### SET PROBLEM
Substitute "Window" for "Viewport" throughout the stretch of the listing from the line containing "Click the yellow" through the line containing "pos(788,805)", and give back only those lines with nothing else altered.

### DATASET EXTRACT

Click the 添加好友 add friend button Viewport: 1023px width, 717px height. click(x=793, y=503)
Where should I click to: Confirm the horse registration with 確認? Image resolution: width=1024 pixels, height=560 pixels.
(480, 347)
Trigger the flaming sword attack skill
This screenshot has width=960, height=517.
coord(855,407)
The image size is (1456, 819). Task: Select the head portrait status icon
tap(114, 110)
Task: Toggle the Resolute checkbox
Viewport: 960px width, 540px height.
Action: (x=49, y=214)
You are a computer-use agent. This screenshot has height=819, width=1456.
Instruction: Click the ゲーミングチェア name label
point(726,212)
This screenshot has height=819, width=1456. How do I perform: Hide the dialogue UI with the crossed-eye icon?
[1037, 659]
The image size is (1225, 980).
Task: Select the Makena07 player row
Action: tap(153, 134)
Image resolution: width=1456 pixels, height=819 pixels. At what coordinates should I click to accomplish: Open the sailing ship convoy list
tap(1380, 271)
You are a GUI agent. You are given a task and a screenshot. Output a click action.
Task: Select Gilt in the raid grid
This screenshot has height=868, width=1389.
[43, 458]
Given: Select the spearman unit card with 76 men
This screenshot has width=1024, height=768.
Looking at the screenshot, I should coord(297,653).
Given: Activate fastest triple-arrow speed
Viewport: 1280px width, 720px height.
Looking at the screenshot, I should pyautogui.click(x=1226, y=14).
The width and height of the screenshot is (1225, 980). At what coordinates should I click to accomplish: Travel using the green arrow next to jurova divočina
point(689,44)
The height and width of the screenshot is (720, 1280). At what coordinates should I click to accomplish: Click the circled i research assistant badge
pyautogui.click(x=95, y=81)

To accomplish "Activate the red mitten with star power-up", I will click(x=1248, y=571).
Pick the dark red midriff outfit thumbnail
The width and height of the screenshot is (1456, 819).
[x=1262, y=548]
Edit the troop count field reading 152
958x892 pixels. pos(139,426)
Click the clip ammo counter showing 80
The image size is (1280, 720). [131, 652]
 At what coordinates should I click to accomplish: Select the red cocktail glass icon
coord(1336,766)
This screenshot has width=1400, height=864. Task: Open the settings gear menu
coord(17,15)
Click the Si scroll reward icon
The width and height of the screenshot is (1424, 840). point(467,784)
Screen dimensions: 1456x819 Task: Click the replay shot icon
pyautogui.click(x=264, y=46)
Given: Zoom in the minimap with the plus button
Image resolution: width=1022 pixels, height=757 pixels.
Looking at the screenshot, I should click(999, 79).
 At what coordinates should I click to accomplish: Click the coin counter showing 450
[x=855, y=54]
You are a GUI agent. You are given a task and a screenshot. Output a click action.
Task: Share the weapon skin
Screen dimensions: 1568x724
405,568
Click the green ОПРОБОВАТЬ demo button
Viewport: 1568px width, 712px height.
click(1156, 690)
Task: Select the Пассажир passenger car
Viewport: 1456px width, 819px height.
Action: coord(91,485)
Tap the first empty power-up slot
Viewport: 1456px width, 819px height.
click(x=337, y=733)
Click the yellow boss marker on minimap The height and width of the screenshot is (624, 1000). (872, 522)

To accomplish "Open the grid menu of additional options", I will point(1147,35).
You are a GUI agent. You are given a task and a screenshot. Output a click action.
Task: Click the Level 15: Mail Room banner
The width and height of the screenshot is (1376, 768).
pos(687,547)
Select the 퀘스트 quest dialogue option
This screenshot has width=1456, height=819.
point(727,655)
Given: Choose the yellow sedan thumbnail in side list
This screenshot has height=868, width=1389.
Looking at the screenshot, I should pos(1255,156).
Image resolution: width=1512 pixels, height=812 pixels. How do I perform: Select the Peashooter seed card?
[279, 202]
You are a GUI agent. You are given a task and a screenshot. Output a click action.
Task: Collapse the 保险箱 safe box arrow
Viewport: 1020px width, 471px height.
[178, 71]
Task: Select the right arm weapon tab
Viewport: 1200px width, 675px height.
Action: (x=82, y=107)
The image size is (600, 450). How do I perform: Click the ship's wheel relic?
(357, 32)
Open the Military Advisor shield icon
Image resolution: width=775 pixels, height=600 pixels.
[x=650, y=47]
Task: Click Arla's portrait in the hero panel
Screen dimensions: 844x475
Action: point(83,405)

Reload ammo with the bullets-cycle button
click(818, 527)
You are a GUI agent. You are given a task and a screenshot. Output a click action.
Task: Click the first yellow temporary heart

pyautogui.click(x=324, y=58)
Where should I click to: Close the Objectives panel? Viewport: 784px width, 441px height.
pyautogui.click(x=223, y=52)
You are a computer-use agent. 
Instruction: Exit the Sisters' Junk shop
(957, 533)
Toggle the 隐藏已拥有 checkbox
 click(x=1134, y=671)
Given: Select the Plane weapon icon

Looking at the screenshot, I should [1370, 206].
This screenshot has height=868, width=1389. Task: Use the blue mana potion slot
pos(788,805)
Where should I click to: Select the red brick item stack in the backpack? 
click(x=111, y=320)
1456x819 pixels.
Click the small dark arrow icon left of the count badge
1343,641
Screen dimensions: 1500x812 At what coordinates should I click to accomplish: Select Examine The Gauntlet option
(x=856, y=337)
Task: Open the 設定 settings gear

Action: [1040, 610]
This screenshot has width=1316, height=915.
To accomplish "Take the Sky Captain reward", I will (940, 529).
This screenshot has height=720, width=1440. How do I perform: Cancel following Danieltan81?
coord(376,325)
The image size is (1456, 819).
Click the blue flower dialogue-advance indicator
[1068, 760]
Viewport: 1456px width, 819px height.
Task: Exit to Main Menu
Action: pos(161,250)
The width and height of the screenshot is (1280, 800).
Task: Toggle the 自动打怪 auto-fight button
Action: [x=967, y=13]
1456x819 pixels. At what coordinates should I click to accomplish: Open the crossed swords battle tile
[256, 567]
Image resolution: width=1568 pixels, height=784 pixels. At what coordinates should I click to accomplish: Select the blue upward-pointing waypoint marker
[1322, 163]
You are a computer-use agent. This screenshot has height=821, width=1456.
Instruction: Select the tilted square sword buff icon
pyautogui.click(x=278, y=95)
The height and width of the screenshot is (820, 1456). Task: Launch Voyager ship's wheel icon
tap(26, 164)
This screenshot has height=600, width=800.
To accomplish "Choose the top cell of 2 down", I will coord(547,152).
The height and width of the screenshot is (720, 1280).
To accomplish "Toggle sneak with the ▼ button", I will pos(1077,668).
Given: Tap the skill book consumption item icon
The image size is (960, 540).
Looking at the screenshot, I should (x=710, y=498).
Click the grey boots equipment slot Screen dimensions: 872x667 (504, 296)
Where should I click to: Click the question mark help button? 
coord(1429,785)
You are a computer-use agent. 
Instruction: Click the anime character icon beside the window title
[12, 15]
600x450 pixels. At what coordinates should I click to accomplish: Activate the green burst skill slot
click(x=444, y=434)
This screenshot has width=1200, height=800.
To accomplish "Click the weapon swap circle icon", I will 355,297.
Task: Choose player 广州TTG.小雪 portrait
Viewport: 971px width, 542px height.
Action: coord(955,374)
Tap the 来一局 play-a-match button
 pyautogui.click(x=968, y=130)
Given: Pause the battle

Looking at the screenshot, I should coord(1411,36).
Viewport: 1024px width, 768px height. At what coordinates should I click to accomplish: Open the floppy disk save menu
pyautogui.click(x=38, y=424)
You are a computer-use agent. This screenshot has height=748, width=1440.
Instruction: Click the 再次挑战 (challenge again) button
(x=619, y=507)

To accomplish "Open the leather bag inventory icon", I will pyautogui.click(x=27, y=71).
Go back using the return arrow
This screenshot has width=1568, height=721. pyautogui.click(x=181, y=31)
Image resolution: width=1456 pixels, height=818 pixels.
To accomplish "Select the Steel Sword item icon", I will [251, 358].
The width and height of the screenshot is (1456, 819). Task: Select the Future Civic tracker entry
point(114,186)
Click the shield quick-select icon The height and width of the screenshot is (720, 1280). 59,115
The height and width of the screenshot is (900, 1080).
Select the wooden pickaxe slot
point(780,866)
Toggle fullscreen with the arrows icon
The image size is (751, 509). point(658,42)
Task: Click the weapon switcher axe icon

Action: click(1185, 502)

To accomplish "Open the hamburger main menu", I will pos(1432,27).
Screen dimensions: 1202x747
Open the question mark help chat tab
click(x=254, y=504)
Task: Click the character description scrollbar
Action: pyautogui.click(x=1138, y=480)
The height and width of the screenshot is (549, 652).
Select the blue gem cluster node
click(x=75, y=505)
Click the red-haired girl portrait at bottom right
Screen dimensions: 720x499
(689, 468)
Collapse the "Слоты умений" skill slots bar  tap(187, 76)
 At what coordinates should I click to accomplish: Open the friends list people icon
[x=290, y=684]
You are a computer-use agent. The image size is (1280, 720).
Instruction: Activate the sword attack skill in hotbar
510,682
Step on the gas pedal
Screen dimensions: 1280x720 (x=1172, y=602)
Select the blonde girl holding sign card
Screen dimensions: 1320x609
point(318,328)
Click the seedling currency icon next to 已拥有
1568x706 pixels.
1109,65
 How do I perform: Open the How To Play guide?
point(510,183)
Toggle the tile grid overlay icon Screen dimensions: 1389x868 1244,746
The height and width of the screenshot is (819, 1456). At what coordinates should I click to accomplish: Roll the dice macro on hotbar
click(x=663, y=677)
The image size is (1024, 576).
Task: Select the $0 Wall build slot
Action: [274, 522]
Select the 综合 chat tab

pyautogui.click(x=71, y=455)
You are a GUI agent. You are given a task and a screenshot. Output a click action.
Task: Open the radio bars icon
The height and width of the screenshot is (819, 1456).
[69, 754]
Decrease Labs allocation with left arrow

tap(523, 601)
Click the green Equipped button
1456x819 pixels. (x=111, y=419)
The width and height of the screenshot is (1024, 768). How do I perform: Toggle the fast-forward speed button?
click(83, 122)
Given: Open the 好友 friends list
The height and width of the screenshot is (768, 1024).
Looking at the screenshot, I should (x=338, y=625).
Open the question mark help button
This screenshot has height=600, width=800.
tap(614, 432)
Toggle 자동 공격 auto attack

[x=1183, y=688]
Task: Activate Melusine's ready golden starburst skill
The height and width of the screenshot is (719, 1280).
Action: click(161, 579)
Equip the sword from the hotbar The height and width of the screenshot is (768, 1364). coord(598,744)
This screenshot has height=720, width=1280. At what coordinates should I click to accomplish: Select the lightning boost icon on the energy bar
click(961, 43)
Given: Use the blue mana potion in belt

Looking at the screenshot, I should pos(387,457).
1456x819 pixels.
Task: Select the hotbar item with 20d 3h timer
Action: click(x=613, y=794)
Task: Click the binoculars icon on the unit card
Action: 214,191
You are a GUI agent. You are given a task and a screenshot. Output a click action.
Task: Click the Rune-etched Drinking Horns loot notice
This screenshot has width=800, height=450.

### ANSWER FOR THE TASK
Click the yellow boss marker on minimap The height and width of the screenshot is (624, 1000). (872, 522)

To accomplish "Open the grid menu of additional options", I will point(1147,35).
You are a GUI agent. You are given a task and a screenshot. Output a click action.
Task: Click the Level 15: Mail Room banner
The width and height of the screenshot is (1376, 768).
pos(687,547)
Select the 퀘스트 quest dialogue option
This screenshot has width=1456, height=819.
point(727,655)
Given: Choose the yellow sedan thumbnail in side list
This screenshot has height=868, width=1389.
Looking at the screenshot, I should pos(1255,156).
Image resolution: width=1512 pixels, height=812 pixels. How do I perform: Select the Peashooter seed card?
[279, 202]
You are a GUI agent. You are given a task and a screenshot. Output a click action.
Task: Collapse the 保险箱 safe box arrow
Window: 1020px width, 471px height.
[178, 71]
Task: Select the right arm weapon tab
Window: 1200px width, 675px height.
Action: (x=82, y=107)
The image size is (600, 450). How do I perform: Click the ship's wheel relic?
(357, 32)
Open the Military Advisor shield icon
Image resolution: width=775 pixels, height=600 pixels.
[x=650, y=47]
Task: Click Arla's portrait in the hero panel
Screen dimensions: 844x475
Action: point(83,405)

Reload ammo with the bullets-cycle button
click(818, 527)
You are a GUI agent. You are given a task and a screenshot. Output a click action.
Task: Click the first yellow temporary heart

pyautogui.click(x=324, y=58)
Where should I click to: Close the Objectives panel? Window: 784px width, 441px height.
pyautogui.click(x=223, y=52)
You are a computer-use agent. 
Instruction: Exit the Sisters' Junk shop
(957, 533)
Toggle the 隐藏已拥有 checkbox
 click(x=1134, y=671)
Given: Select the Plane weapon icon

Looking at the screenshot, I should [1370, 206].
This screenshot has height=868, width=1389. Task: Use the blue mana potion slot
pos(788,805)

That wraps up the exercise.